SELECTED PASSAGE ::
Red Cypress Brewery is a new brewery opening this weekend in Winter Springs, close to Orlando and the University of Central Florida.
I recently spoke with Ryan Parker, Red Cypress CEO and general manager about the brewery, the future, and not inviting demons into their tap room:
When did you first discover craft beer?
I discovered craft beer in college, but I really discovered what craft beer can be when my wife and I traveled out to Bend, Oregon. We got to tour Deschutes and visited their 10 bbl brewpub and really fell in love with the culture. This was one of the reasons that our taproom manager position was such an important hire for us because Andrea, our manager, worked for Tröegs and Widmer previously and really helped bring that culture to our company.
When did you start brewing?
I did some home-brewing, but I knew my skills weren’t up to par with the level of beer we want to produce so we hired a headbrewer. We were lucky enough to run into Garrett Ward, who learned to brew under Ron Raike at Cask and Larder and then came and joined us. He’s been producing phenomenal beer for us so far.
What would you say is your signature beer, and how did it come about?

TASK BRIEF ::
Continue the interview about Red Cypress Brewery from where it stops.

MATERIAL SHOWN ::

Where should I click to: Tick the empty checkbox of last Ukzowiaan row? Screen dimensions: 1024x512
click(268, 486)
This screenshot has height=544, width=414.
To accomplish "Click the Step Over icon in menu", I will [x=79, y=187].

...

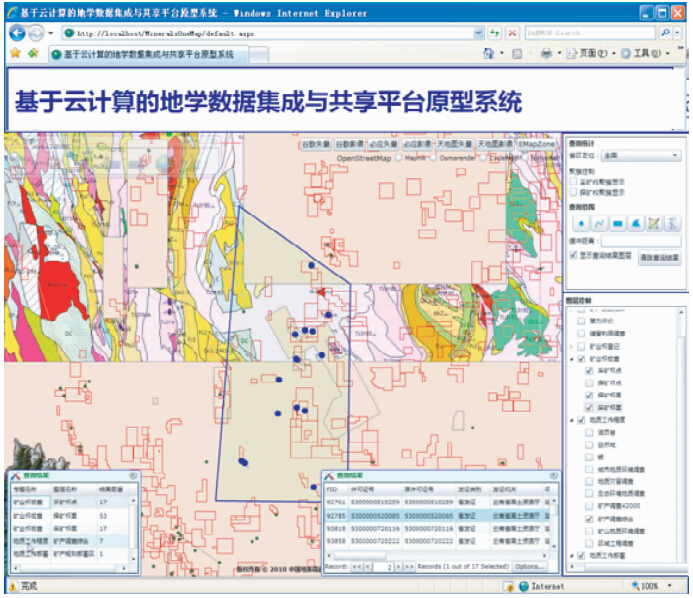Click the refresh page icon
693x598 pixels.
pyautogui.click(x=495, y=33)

--

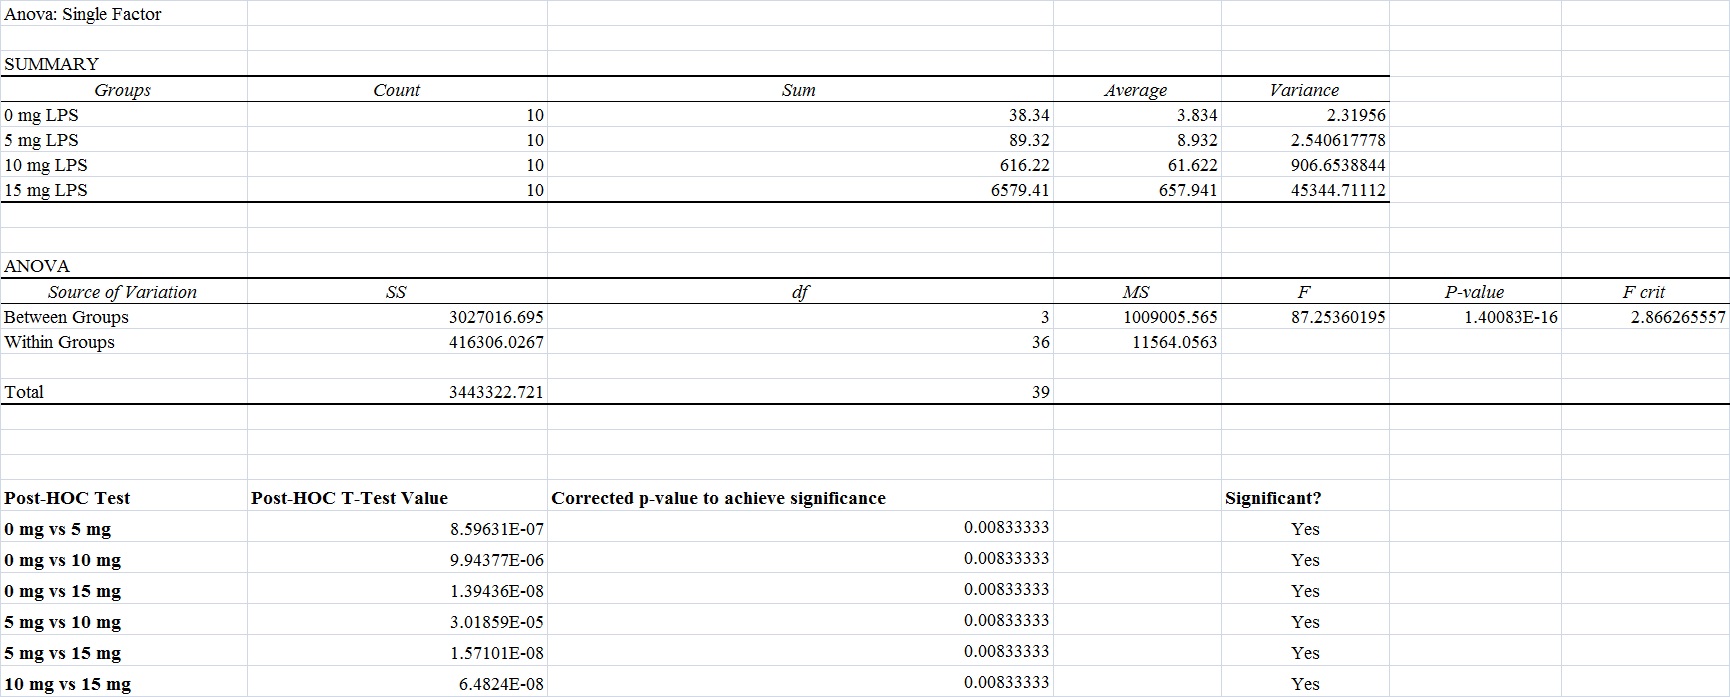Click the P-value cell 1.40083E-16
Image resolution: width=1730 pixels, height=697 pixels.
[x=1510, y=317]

WRITTEN RESPONSE ::
Right now I would say we actually have two signature beers, and they are polar opposites of each other. Our Devil’s Chair IPA is a really well balanced IPA, hoppy yet drinkable. We named it after the urban myth regarding the cemetery in Cassadaga, Fl.
(Editor Note: See below for his explanation of the Devil’s Chair myth.)
The second one would be our Death Roll milk stout, poured on nitro. It’s a sweet, clean, lower ABV milk stout that honestly reminds me of a milkshake.
You named a milk stout ‘Death Roll?’ How did you get that name?
With the darkness of the beer and foamy haze of the nitro pour, it reminded us of the water in the everglades. You can see the our logo for it on our website.
How did you come about finding your brewing space?
I’m not going to lie, that was a tough search. As a UCF alumni I wanted to be close to my alma mater, but between the two counties we were looking in, there was a ton of zoning laws we had to look into. Winter Springs ended up being a great fit because we are still close to campus, but the zoning allowed us to open without any issues or delays.
The other piece of that is that we wanted a lot of space. We ended up with over 12,500 square feet, but finding spaces that size were difficult. We ended up taking six units in the building we are in and just knocked down all of the walls.
Colleges are traditionally about beer consumption in quantities, not quality. How has the Knight community treated you?
The UCF community has been fantastic. We’ve had quite a few students and alumni in and I am working on a handful of ways on how we can involve students in our daily operations.
With the size of the facility you have, are you looking at canning/bottling/distribution?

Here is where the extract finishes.